Adaptec's $100M Snap Decision
Adds NAS to its wide product line by acquiring Quantum spinoff
July 15, 2004
Acquisition-hungry Adaptec Inc. (Nasdaq: ADPT) has plunked down $100 million to fill the biggest hole in its storage portfolio by snapping up NAS vendor Snap Appliance Inc.
Adaptec said Tuesday night it will pay $91 million in cash and assume $9 million in stock options for the NAS company that Quantum Corp. (NYSE: DSS) spun off 21 months ago (see Quantum Evicts NAS Unit). The companies expect the deal to be completed by the end of the month.
Snap, a company that focuses on a low-price, high-volume market, claims it is the NAS volume leader with more than 150,000 systems sold. Snap survived by avoiding the high-end NAS segment dominated by Network Appliance Inc. (Nasdaq: NTAP) and EMC Corp. (NYSE: EMC). Snap sells mostly to departments and workgroups. Its competition in that space, primarily Dell Computer Corp. (Nasdaq: DELL) and Hewlett-Packard Co. (NYSE: HPQ), sell NAS systems based on Windows, while Snap uses a proprietary GuardianOS operating system (see Snap Plans Poor Man's SAN and Snap Tackles Blocks).
The Adaptec product line already includes Fibre Channel and iSCSI SANs and SATA and SCSI drive controllers, sold primarily through OEMs (see Adaptec Delivers SAS ASIC, SATA Suppliers Ready for Onslaught, and Panel Prompts iSCSI Love-In).
"Its part of our aggressive strategy moving into external storage," Adaptec CTO Mark Delsman says of the Snap acquisition. "We’ve got block storage, Fibre Channel storage, and iSCSI storage. But we didn’t have anything to say about the NAS portion."At a price of $100 million, Adaptec will have a lot to say about NAS now. Its been putting its money where its mouth is over the last 15 months. In that span it spent at least $20 million on virtualization software provider Elipsan, $30 million on storage subsystem manufacturer Eurologic Systems, and picked up German-based RAID component vendor ICP Vortex Computersysteme GmbH for an undisclosed sum (see Adaptec Gets Virtual With Elipsan and Adaptec RAIDs Old Europe). Last month Adaptec also acquired a RAID controller business unit from IBM Corp. (NYSE: IBM). (See Adaptec, IBM Get Cozier.)
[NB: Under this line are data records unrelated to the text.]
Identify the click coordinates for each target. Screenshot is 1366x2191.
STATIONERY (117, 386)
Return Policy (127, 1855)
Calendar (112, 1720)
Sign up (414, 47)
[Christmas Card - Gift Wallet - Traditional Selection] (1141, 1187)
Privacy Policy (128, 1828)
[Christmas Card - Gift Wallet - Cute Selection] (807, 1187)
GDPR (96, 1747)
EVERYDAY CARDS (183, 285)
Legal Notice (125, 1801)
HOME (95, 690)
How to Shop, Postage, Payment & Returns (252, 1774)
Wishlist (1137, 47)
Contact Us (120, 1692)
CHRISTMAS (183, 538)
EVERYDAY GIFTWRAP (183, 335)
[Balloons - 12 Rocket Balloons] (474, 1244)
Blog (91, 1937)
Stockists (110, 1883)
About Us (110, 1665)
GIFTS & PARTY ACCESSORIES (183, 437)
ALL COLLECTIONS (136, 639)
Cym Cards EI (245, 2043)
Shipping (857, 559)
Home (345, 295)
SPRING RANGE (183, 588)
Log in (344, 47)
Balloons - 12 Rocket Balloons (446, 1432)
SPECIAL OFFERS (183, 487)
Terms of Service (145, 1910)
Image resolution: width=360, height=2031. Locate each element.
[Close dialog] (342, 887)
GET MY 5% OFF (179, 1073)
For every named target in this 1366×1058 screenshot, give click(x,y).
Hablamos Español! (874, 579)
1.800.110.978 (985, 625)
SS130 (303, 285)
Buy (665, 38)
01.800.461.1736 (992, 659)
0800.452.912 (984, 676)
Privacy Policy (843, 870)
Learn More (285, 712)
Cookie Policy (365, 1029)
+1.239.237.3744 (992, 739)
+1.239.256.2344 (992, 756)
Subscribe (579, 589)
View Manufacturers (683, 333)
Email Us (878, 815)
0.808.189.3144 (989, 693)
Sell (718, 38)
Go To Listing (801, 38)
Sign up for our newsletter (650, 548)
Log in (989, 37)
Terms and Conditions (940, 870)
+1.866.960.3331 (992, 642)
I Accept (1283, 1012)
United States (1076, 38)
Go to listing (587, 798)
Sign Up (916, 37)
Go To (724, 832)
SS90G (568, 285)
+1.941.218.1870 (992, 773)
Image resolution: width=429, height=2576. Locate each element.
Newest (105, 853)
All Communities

The price tag was far steeper for Snap than those previous acquisitions. The sum represents a nice return on the original investment of $11.3 million that Snap paid Quantum for its NAS assets. Snap VP of business development Mark Pollard won’t say if the company was profitable, but Adaptec says it expects the deal to generate $40 million in revenue over the next year.
Adaptec will run Snap as a division, headed by Snap CEO Eric Kelly (see Snap Names Chief). Delsman says Snap’s approximately 100 employees will be offered positions with Adaptec, which has about 1,500 employees before the deal. Snap will maintain its San Jose, Calif., office, which is close to Adaptec’s Milpitas headquarters.
Pollard says the NAS focus will remain on low-end systems, but joining Adaptec should provide OEM NAS opportunities while possibly giving Adaptec a channel presence. Snap sells mostly through the channel, while Adaptec generates just over 60 percent of its revenue through OEMs. IBM, Adaptec's biggest customer, would make a possible OEM partner, should Big Blue decide to give lower-end NAS another try. IBM abandoned its Windows-based NAS system last year and launched a high-end gateway in January (see IBM Swings New NAS Gateway).
Snap’s Pollard says he thinks the NAS landscape could see more changes. Although startups such as BlueArc Corp., Isilon Systems, and Panasas Inc. are still around, it’s a tough market to crack with NetApp and EMC on the high end plus Dell, HP, EMC, and Iomega Corp. (NYSE: IOM) selling low-end systems based on Windows. Sun Microsystems Inc. (Nasdaq: SUNW) also recently announced plans to reenter the NAS picture (see Sun Sings New Storage Song).“We believe there is going to be more consolidation in this business,” Pollard says.